# Data Science Interview Practice: Data Manipulation

*December 14, 2020* | #career-advice, #interviewing, #interview-prep

I often get asked by newly-minted PhDs trying to get their first data job:

> How can I prepare for dataset-based interviews? Do you have any examples of
> datasets to practice with?

I never had a good answer. I would tell them about how the interviews worked,
but I wished I had something to share that they could get their hands on.

As of today, that's changing. In this post I put together a series of practice
questions like the kind you might see (or be expected to come up with) in a
hands-on data interview using the [curated and hosted dataset of California
Traffic accidents][switrs_dataset]. The dataset is available for download from
both [Kaggle][kaggle] and [Zenodo][zenodo], and I even have an [example
notebook][example_notebook] demonstrating how to work with the data entirely
online within Kaggle.

[switrs_dataset]: /blog/switrs-sqlite-hosted-dataset/
[kaggle]: https://www.kaggle.com/alexgude/california-traffic-collision-data-from-switrs
[zenodo]: https://zenodo.org/record/4284843
[example_notebook]: https://www.kaggle.com/alexgude/starter-california-traffic-collisions-from-switrs

## Interview Format

As I mentioned in [my post about my most recent interview
experience][last_post], data science and machine learning interviews have
become more practical, covering tasks that show up in the day-to-day work of a
data scientist instead of hard but irrelevant problems. One common interview
type involves working with a dataset, answering some simple questions about
it, and then building some simple features.

[last_post]: /blog/interviewing-for-data-science-positions-in-2020/

Generally these interviews use Python and [Pandas][pandas] or pure SQL.
Sometimes the interviewer has a set of questions for you to answer and
sometimes they want you to come up with your own.

[pandas]: https://en.wikipedia.org/wiki/Pandas_(software)
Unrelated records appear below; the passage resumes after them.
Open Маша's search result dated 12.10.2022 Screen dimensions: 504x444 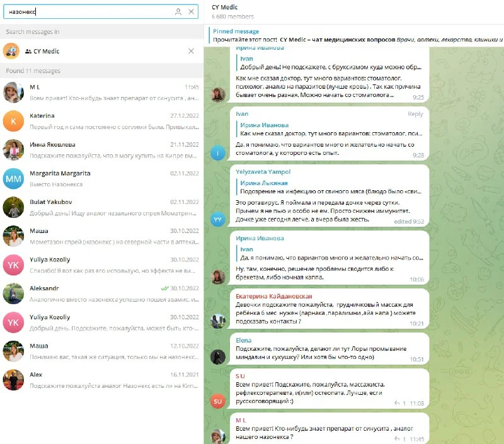click(x=101, y=351)
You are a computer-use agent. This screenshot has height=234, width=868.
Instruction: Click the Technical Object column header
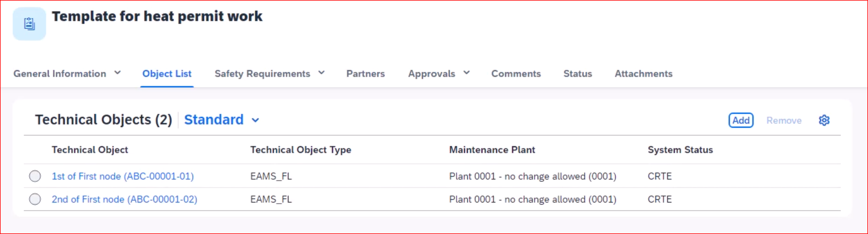(90, 150)
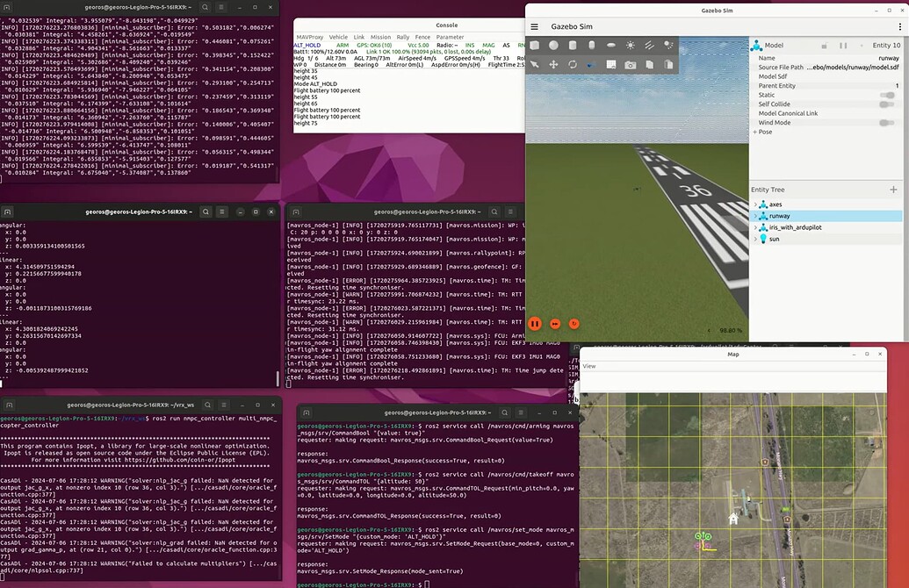Toggle Wind Mode for the runway

coord(887,122)
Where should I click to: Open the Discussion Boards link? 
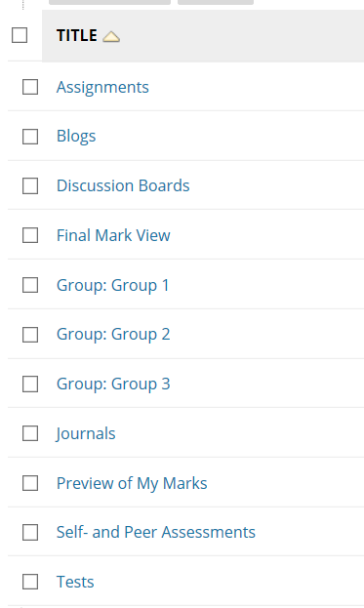tap(123, 185)
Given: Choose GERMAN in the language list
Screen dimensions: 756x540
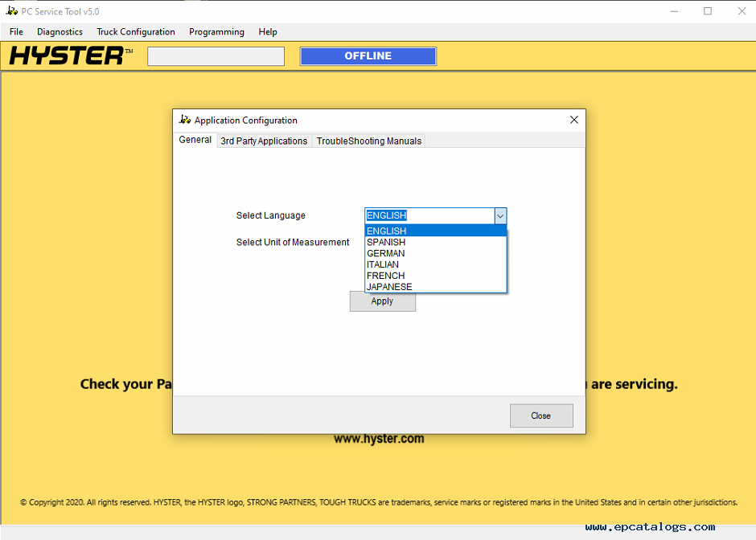Looking at the screenshot, I should click(386, 253).
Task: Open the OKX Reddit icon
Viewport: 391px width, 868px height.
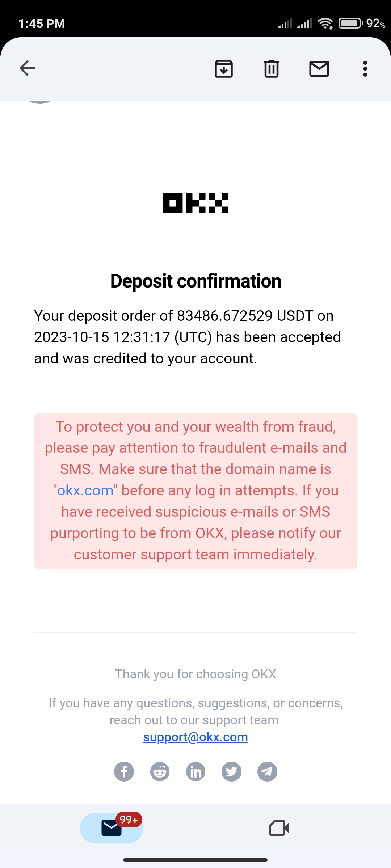Action: tap(160, 771)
To help people prepare, I have created a set of questions similar to what you
would get in a real interview. For the exercise you will be using the SWITRS
dataset. I have included a notebook to get you started in [**SQL**][sql_start]
([rendered on Github][sql_start_rendered]) or [**Pandas**][python_start]
([rendered on Github][python_start_rendered]). The solution notebooks can be
found at the very end and I have included answers in this post, click the
arrow to show them.

[sql_start]: /files/interview-prep/Interview%20Prep%20SQL.ipynb
[sql_start_rendered]: https://github.com/agude/agude.github.io/blob/master/files/interview-prep/Interview%20Prep%20SQL.ipynb

[python_start]: /files/interview-prep/Interview%20Prep%20Python.ipynb
[python_start_rendered]: https://github.com/agude/agude.github.io/blob/master/files/interview-prep/Interview%20Prep%20Python.ipynb

Good luck, and if you have any questions or suggestions please reach out to me
on BlueSky: [@alexgude.com][bluesky]

[bluesky]: https://bsky.app/profile/alexgude.com

## Questions

### How many collisions are there in the dataset?

<details markdown="1">

<summary markdown="1">
A good first thing to check is "How much data am I dealing with?"
</summary>

Each row in the collisions database represents one collision, so the solution
is nice and short:

```sql
SELECT COUNT(1) AS collision_count
FROM collisions
```

Which returns:

<div class="low-width-table" markdown="1" style="max-width: 20%">

| collision_count |
| --------------: |
|       9,172,565 |

</div>
</details>

### What percent of collisions involve males aged 16--25?

<details markdown="1">

<summary markdown="1">
Young men are famously unsafe drivers so let's look at how many collisions
they're involved in.
</summary>

The age and gender of the drivers are in the parties table so the query does a
simple filter on those entries. The tricky part comes from needing to
calculate the ratio as this requires us to get the total number of collisions.
We could hard-code the number, but I prefer calculating it as part of the
query. There isn't a super elegant way to do it in SQLite, but a sub-query
works fine. We also have to cast to a float to avoid integer division.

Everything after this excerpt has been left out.